> Kutipan Halaman
=======

Oleh sebab itu, faktor penting dari konsistensi sikap-perilaku adalah penjolan sikap yang relevan yang harus diperhatikan. Konsistensi antara sikap yang tidak toleran dan perilaku diskriminasi mungkin akan cukup rendah jika orang memikirkan sikap lain pada saat bertindak. Jadi bila sikap yang mempunyai relevansi spesifik yang  terutama menonjol, kemungkinan besar sikap akan berkaitan dengan perilaku. Sebagai contoh snyder dan Swann  ( 1976) menempatkan subjek dalam situasi juri tiruan dan memberi mereka kasus perbedaan kelamin. Dalam suatu kondisi, sikap subjek yang menyetujui  ditonjolkan  melalui pemberian instruksi  pada  mereka  agar selama beberapa menit selama beberapa menit sebelum membahas kasus itu mereka mengatur pemikiran mereka tentang tindakan menyetejui. Dalam kondisi “tidak ditonjolkan”, subjek tidak diberitahukan tentang keterlibatan tindakan menyetejui. Bila ditonjolkan, sikap akan menunjukkan kaitan yang erat dengan putusan juri dalam kasus tersebut. Tetapi sikap terhadap menyetujui tidak erat hubungannya dengan putusan itu bila sikap tersebut tidak ditonjolkan.

=======

> Tugas Latihan
1. Menurut kutipan tentang konsistensi sikap-perilaku, dalam situasi apa Snyder dan Swann (1976) menempatkan subjek penelitiannya?
2. Sambung kutipan tentang konsistensi sikap-perilaku mulai dari sesudah kalimat terakhirnya.
Data yang disajikan sesudah ini tidak berkaitan dengan kutipan tentang konsistensi sikap-perilaku.

> Bahan Sumber

=======

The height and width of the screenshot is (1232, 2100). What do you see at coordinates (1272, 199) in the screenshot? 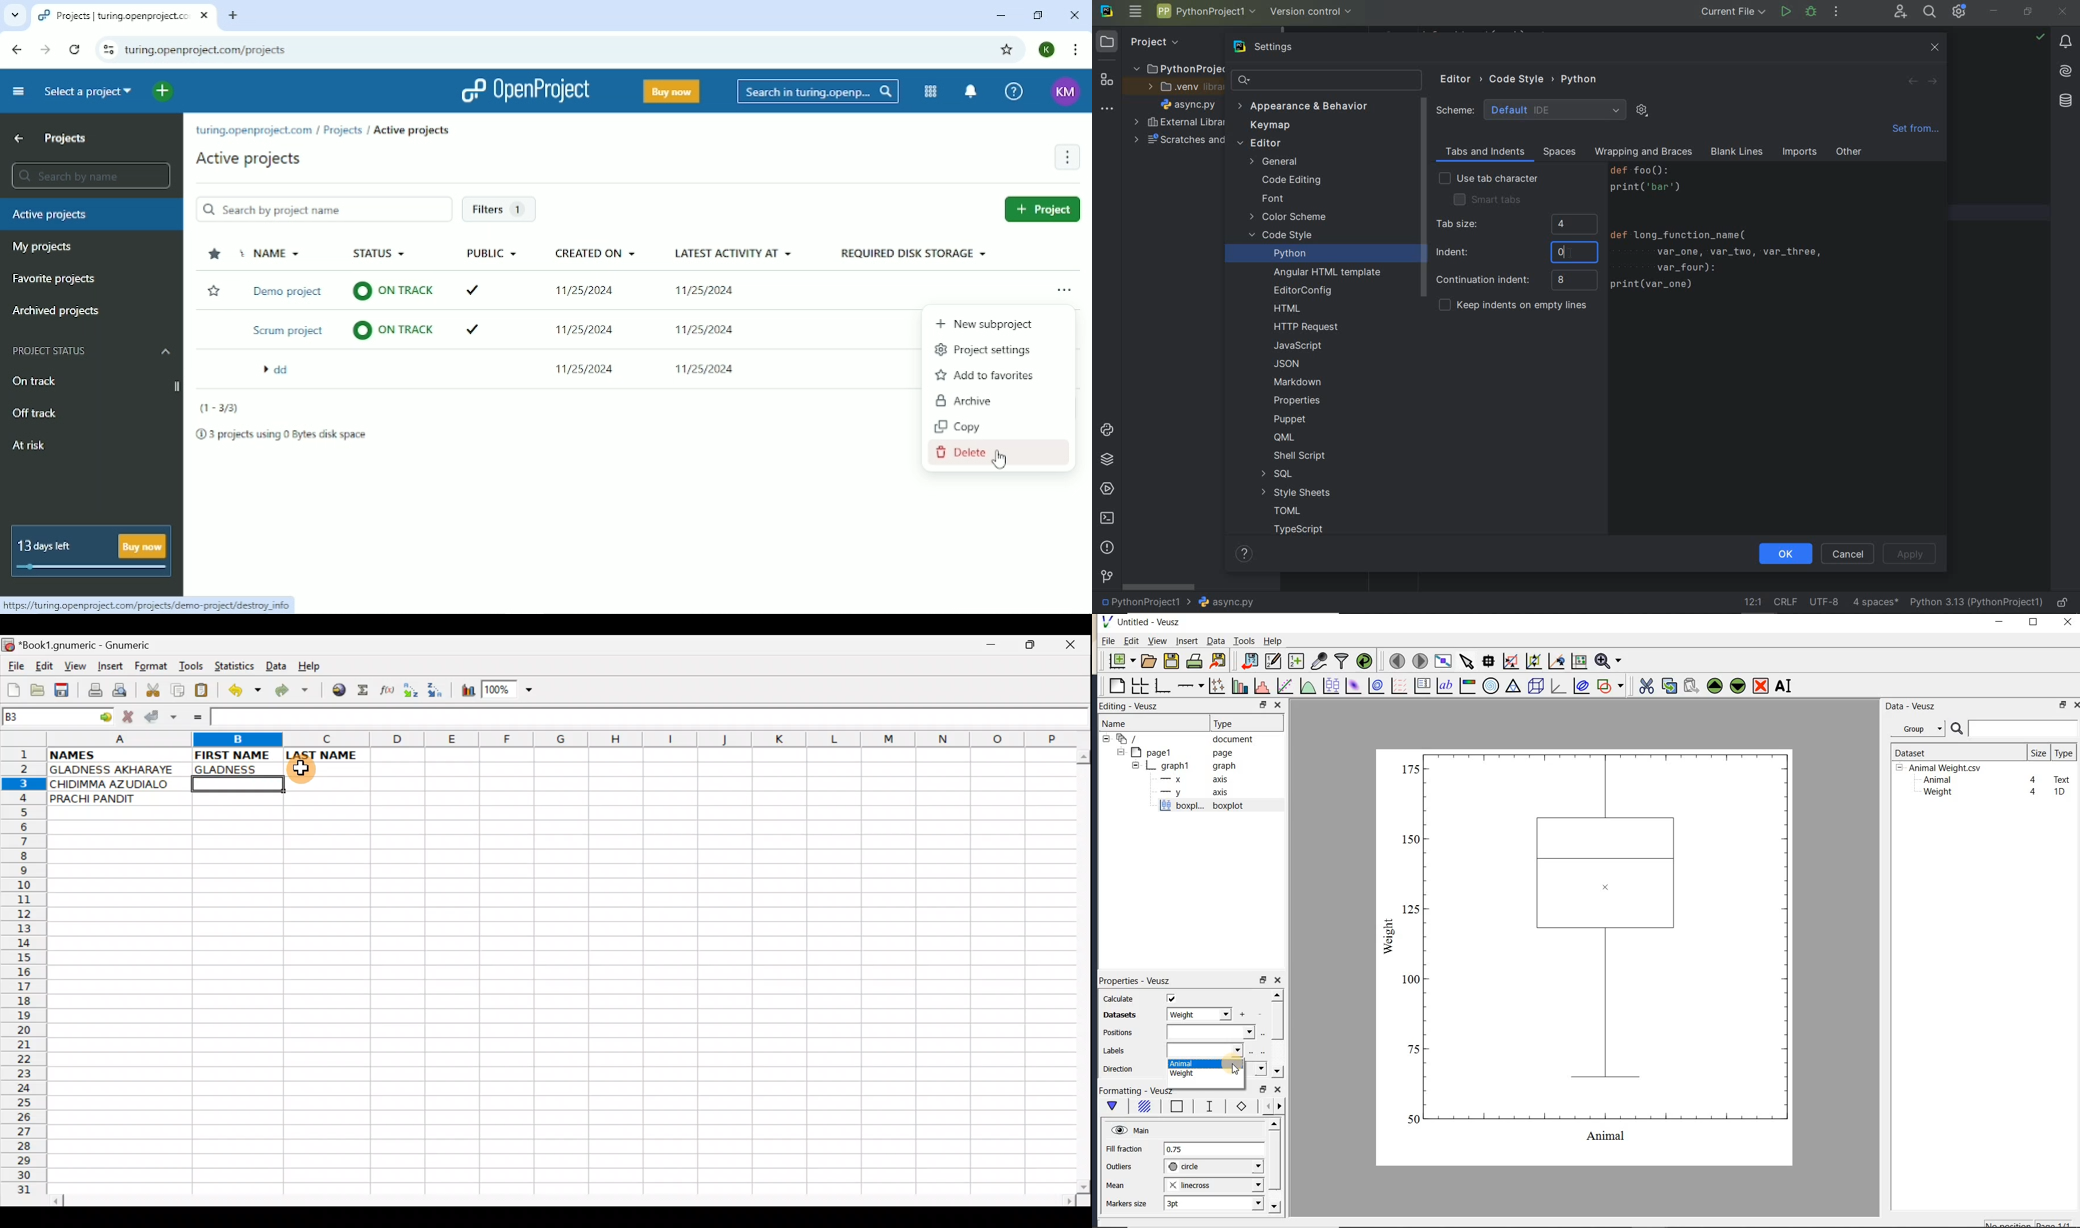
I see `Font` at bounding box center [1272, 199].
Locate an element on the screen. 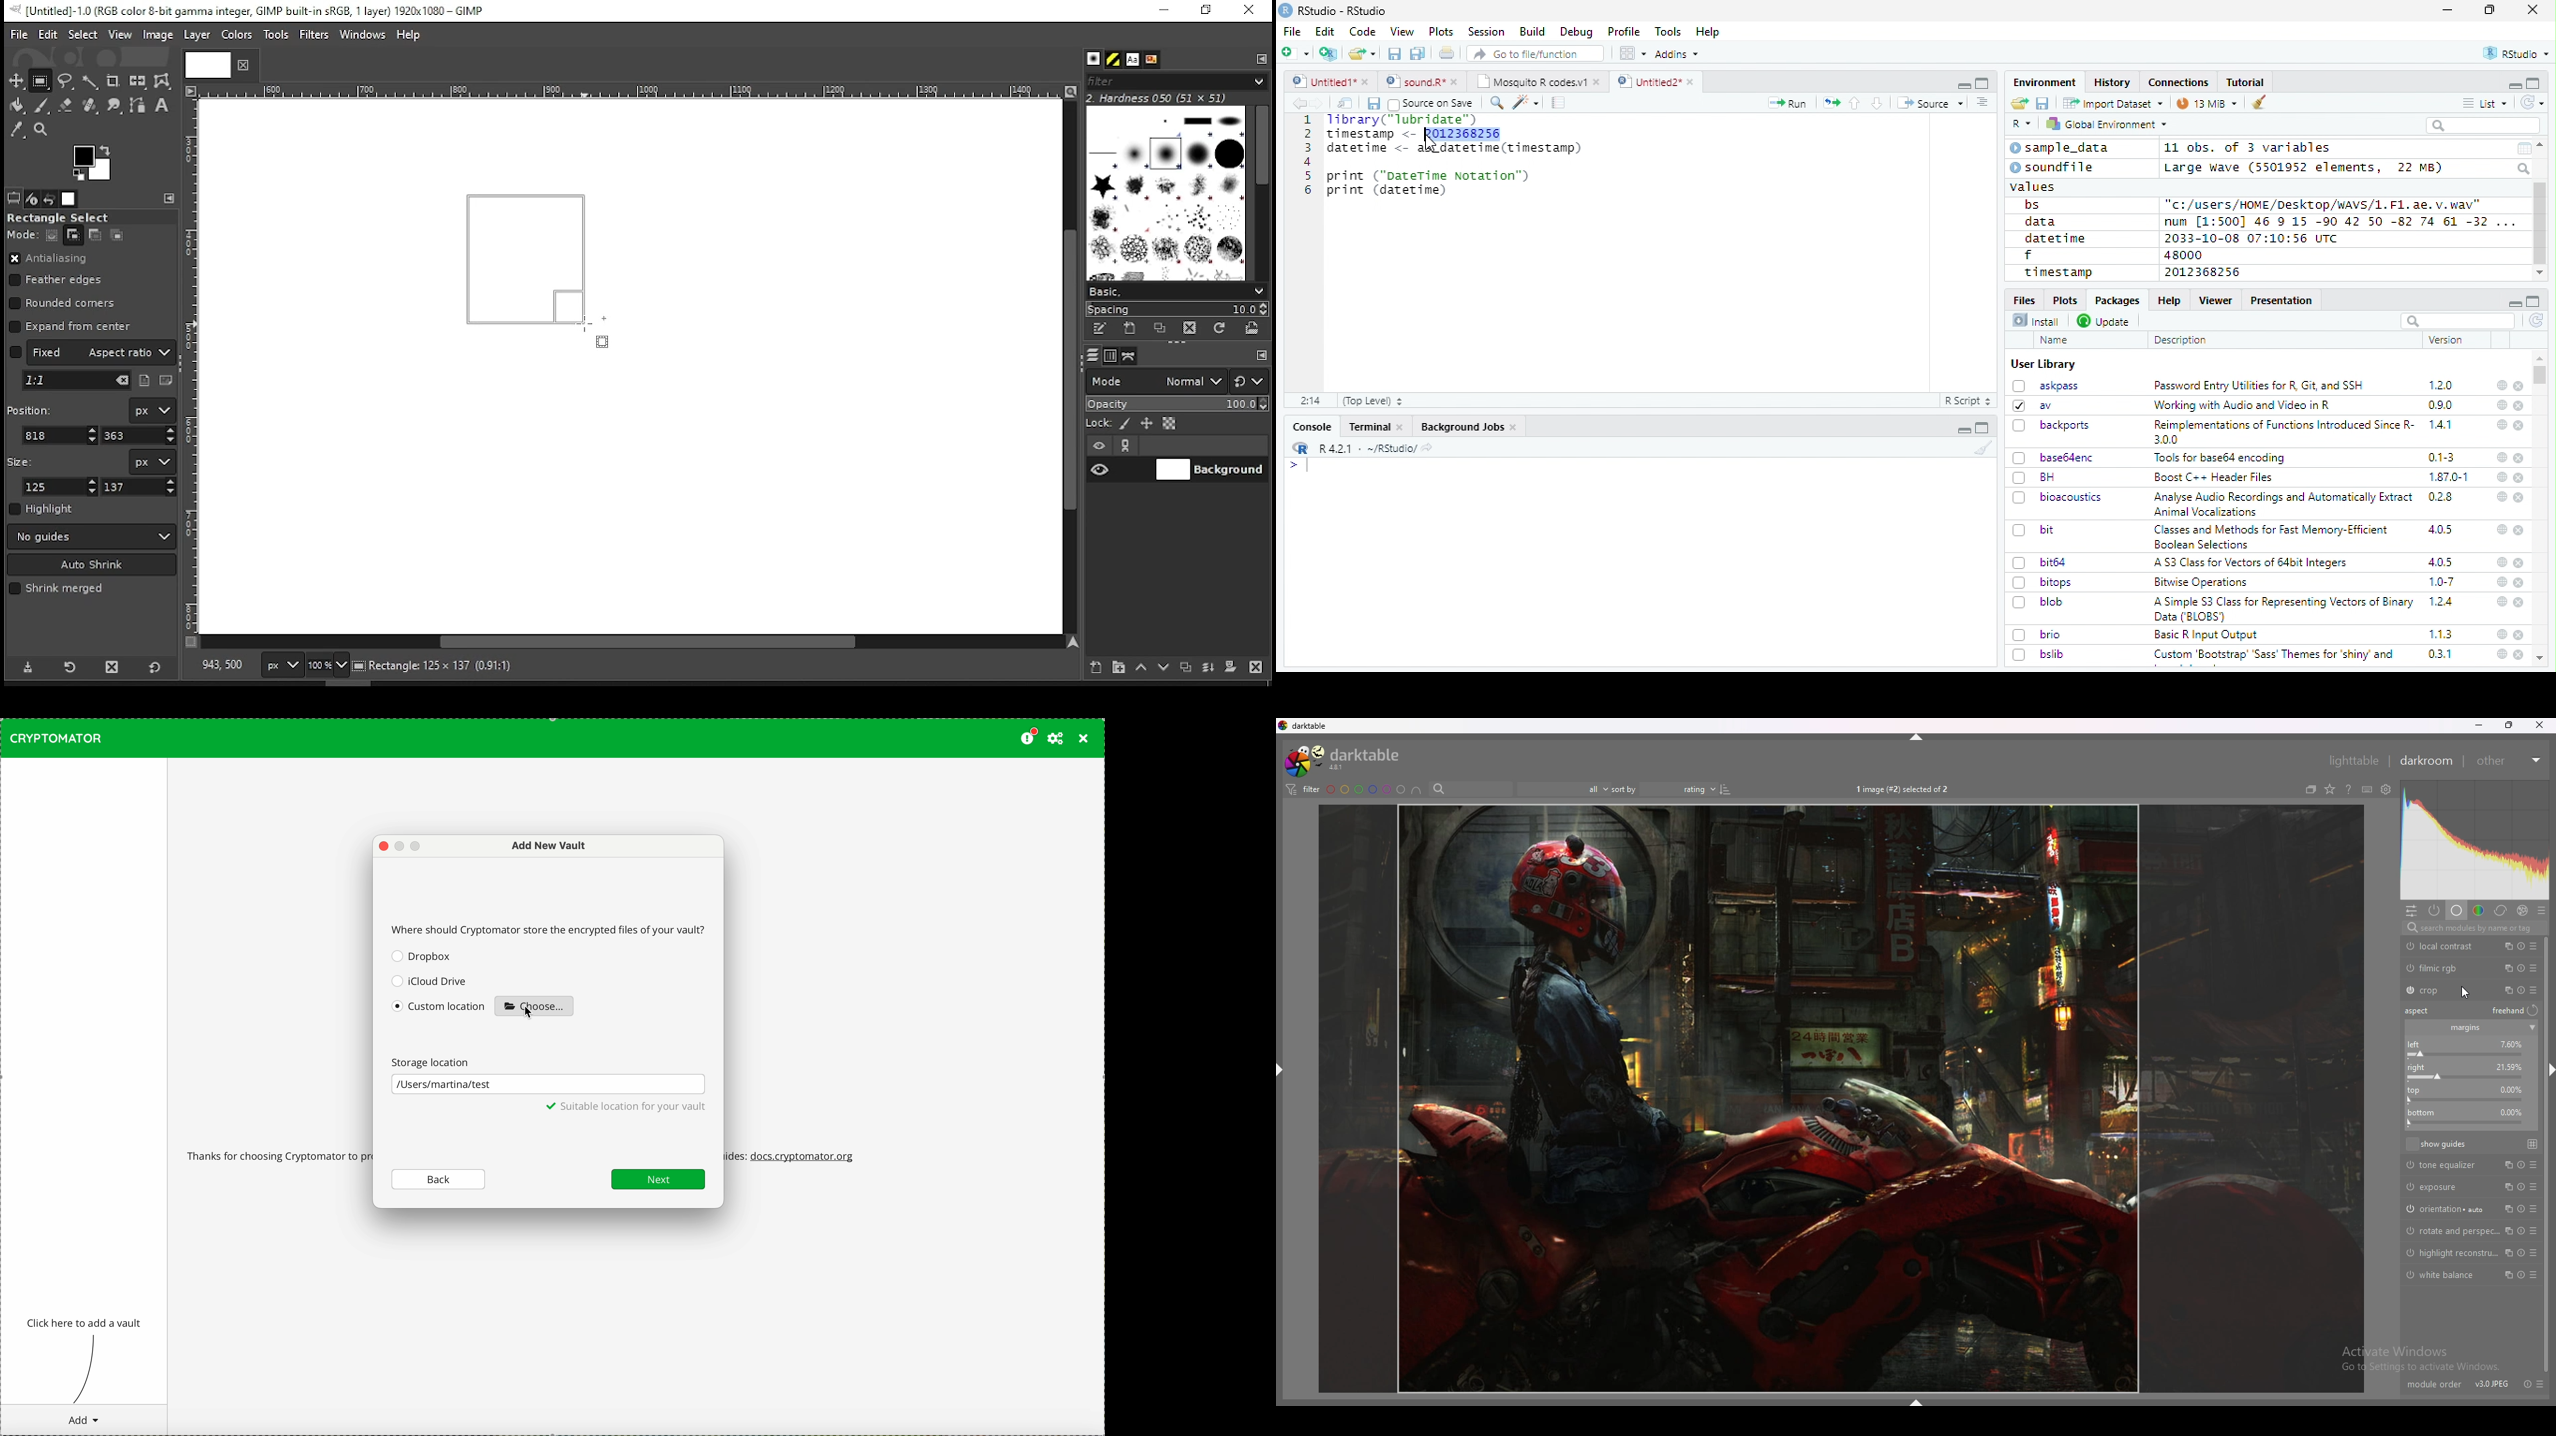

=======

> Daftar Jawaban
1. Dalam situasi juri tiruan.

2.
Penonjolan  itu terutama sangat penting bila sikap itu tidak terlalu kuat. Namun apabila sikap itu sangat kuat, nampaknya sikap tersebut tidak perlu dipaksakan untuk masuk dalam perhatian seseorang untuk dikaitkan secara erat dengan perilaku.

b.      Tekanan Situasi
Bila ada seseorang melakukan perilaku yang nyata, mereka akan dipengaruhi oleh sikap mereka dan oleh situasi. Bila tekanan situasi sangat kuat, pada umumnya sikap tidak mempengaruhi perilaku akan tetapi bila tekanan sikap lemah hal itu yang akan berpengaruh terhadap perilaku. Sebagai contoh sikap remaja terhadap bir, minuman keras, dan anggur merupakan alat prediksi terbaik tentang frekuensi minuman yang sebenarnya, tetapi hanya dalam  pesta. Dirumah  perilaku  minum  yang sebenarnya dapat diprediksi dengan  lebih baik melalui persepsi tentang pandangan orang tua mereka terhadap minum-minuman keras, suatu kekuatan situasi(Schlegel et.al.1997).  Teman-teman sangat mempengaruhi sikap kita, kita memilih teman sebagian besar atas dasar kesamaan sikap dan sikap yang mempengaruhi persepsi kita tentang pandangan orang tua kita.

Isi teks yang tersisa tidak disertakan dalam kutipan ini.